We are often asked about the possibility of sub-dividing the backyard, building another dwelling on it and walking away with a life-changing profit. Along with quite a few other scenarios, if you are considering any sort of property development, we urge you to seek our advice to help you understand your options and the implications. A recent ruling by the Administrative Appeals Tribunal (AAT) illustrates some of the complications.
New or not new?
GST does not normally apply to the sale of residential properties unless they are “new residential premises.” In essence, according to the GST rules a newly constructed residence will not be regarded as new, for the purposes of GST, if it has been rented out for five years.
However in a recent case a person acquired four properties between 2003 and 2007, built dwellings on them and then sold them over a period of 20 months starting in 2011. The ATO decided that the sales of each of the properties should be treated as sales of new residential properties. When appealed by the seller, the AAT agreed with the ATO.

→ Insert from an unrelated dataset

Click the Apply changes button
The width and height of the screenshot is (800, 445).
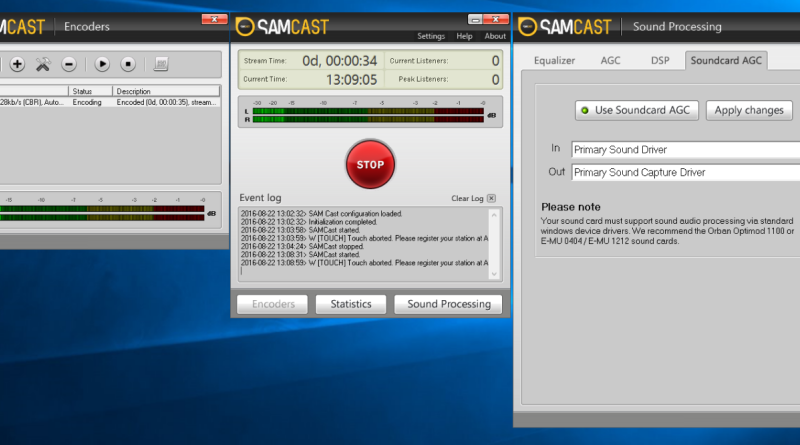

Of particular note to the AAT was that at times the dwellings had been simultaneously marketed for sale whilst being leased. There were also periods where they were without tenants. Additionally, none of the dwellings were used only for rental for a five year period.
Before you start
Making money through property development is not straight forward. The tax implications alone can significantly affect the final outcome. It is possible to minimise the amount of tax you pay on these transactions but it is vital you consult us before you commence. Even half way through or particularly, just before you sell, may be too late to avoid very significant tax bills.